You’ve been dating for a while and you’re more than ready to define the relationship and make things official. However, your partner might be keener on relationship tagging. Here’s the lowdown and why this relationship trend could do with being tossed into the trash.
- What’s relationship tagging? It’s when the person you’re dating decides to make things official by tagging you in their social media bio. Sounds harmless enough, right? Well, it could pose some problems.
- You might see it as defining the relationship when it’s not. The problem with relationship tagging is that your partner might not actually be defining the relationship by tagging you. They might just think it’s cool to mention you on their bio, without actually saying that you’re their girlfriend. Ugh. You’re left wondering what that means.
- It can make things complicated. As if defining the relationship and having “the talk” wasn’t stressful enough, now you have to ask your partner if the fact that they’re relationship tagging you means something more than that they’re just adding you to their bio. Great.
- It’s way too lazy. I’m not saying relationship tagging isn’t cool, but if the only way your partner is making it clear that they want to be exclusive and official with you is by relationship tagging, it feels really lazy. Come on, make some damn effort! You don’t need to serenade the person, but it sure helps to be real and talk to them in person and not just throw their Twitter handle into your bio.

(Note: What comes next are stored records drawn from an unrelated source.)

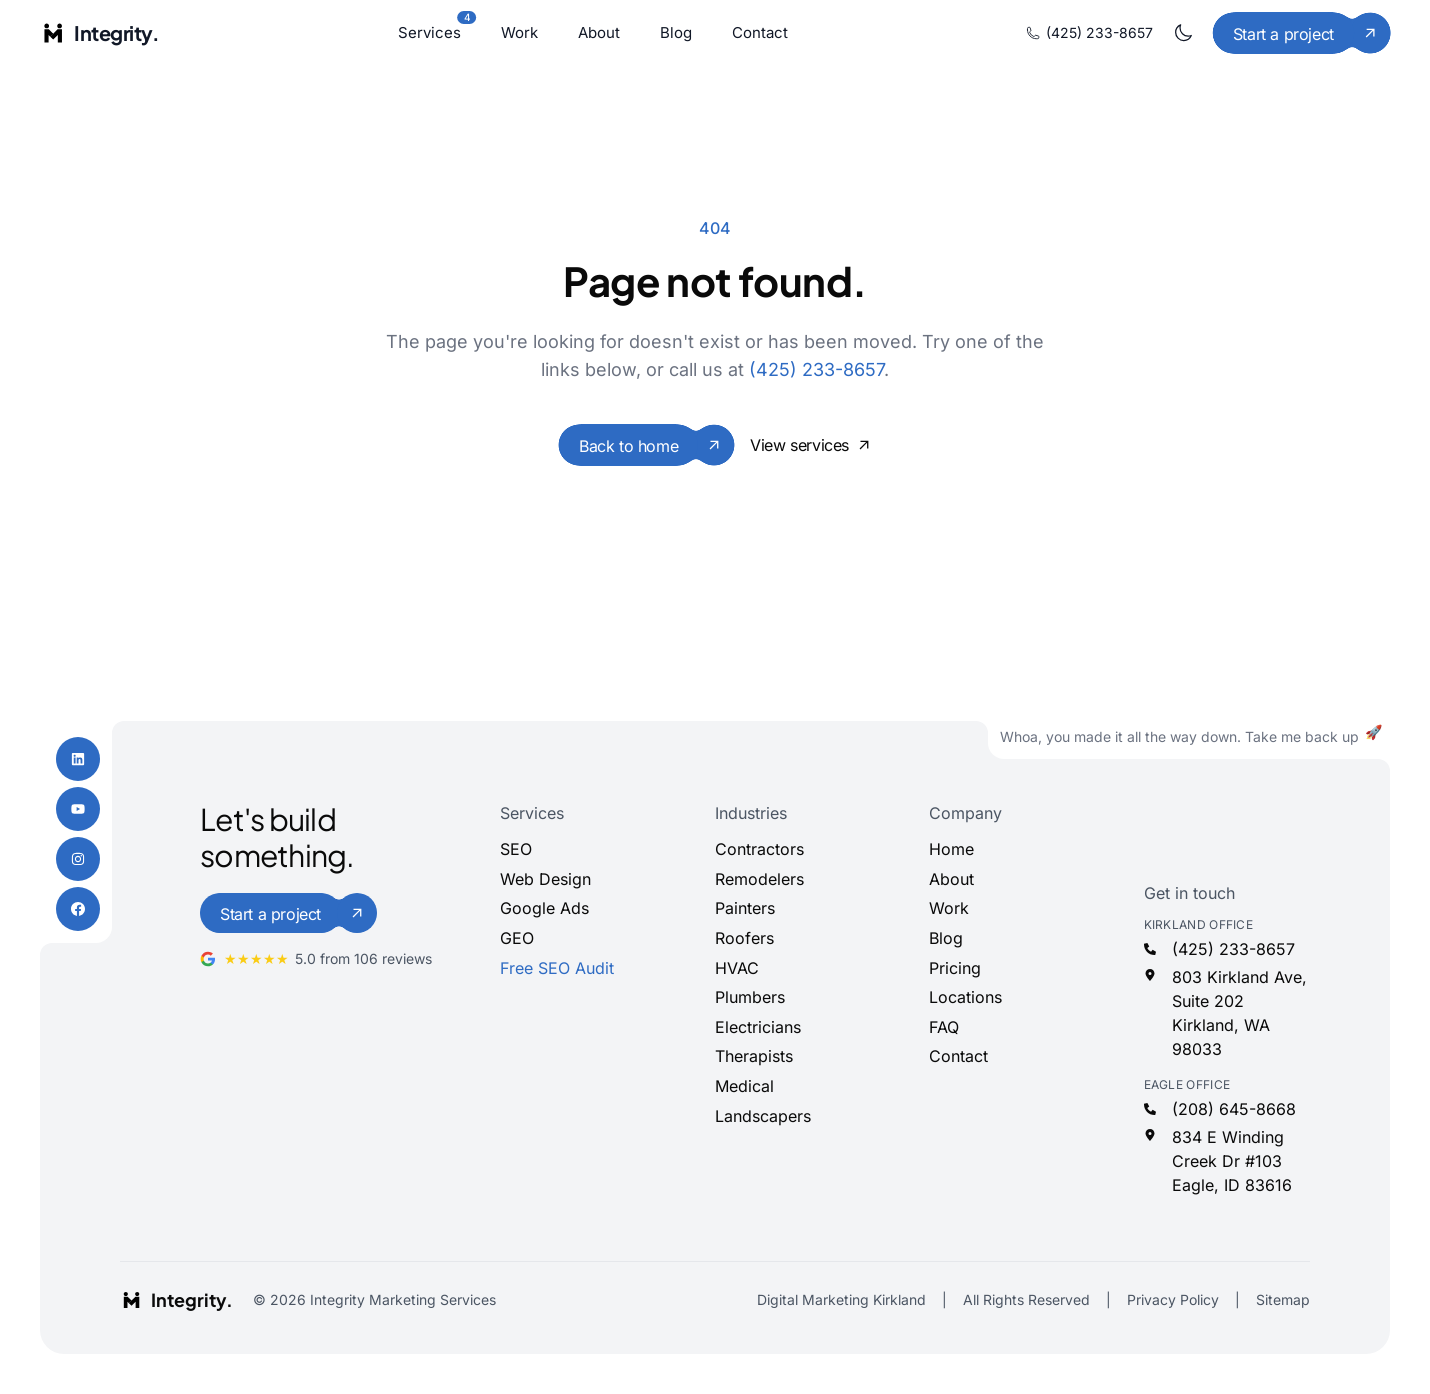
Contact (760, 32)
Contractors (759, 849)
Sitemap (1283, 1299)
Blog (676, 32)
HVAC (737, 968)
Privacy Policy (1173, 1299)
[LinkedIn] (78, 759)
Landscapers (763, 1116)
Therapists (754, 1056)
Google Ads (544, 908)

- It’s similar to that first kiss. Ages ago, like when your grandmother was dating, when two people were on a date and kissed, that used to send the clear message that they wanted to take things further. But let’s be real: kissing doesn’t have to mean that things are official or exclusive. It’s the same with relationship tagging. Sure, your partner’s tagging you on their social media, but it doesn’t mean that they want to be official or exclusive.
- It can be used to boost their status. You might feel like your partner’s attempt at relationship tagging is just a way to make them look better, like they’re boasting that they’re with someone so awesome. This can make you feel like they’re sort of using you to look good to all their friends or followers.
- It’s only good as an extra. Although it might be cool to see that your partner has relationship tagged you online, it should never be the only way they define the relationship. If you’re already a couple and have talked about what that means for both of you, such as when it comes to commitment and exclusivity, then relationship tagging can be a nice bonus. But it should never be the main prize.
- It’s also sickening. For some people, being relationship tagged can feel a bit nauseating because of how it seems to shout to the world, “Look at us! We’re together!” You might feel like it’s trying too hard to show all your followers that you’re taken, like on platforms like Twitter and Instagram where you don’t have to share your relationship status. I mean, is it really necessary?
- It makes you feel glued to your partner. You might be against the idea of relationship tagging because it makes you feel like you’re so defined by your partner that you have to add them to your social media bio. I mean, you’re supposed to have some places, whether online or offline, where you can just be you, not you as someone’s girlfriend. What’s next, the combined social media account? Vomit.
- It can be shady. It doesn’t have to be, but sometimes relationship tagging is an attempt to feel better about oneself. It’s the equivalent of “I’m taken now so I’m better than ya’ll.” Similarly, someone might tag their partner in their bio because they want to show their ex that they’ve moved on. Yikes. In such cases, it’s not cool to be on the receiving end of that tag. In fact, it’s quite insulting.
- How does it feel for you? Always pay attention to how relationship tagging feels in your specific relationship. If you feel your partner’s doing it from a good place, then go ahead and enjoy it. But don’t feel bad if you don’t wish to return the favor. You really don’t have to.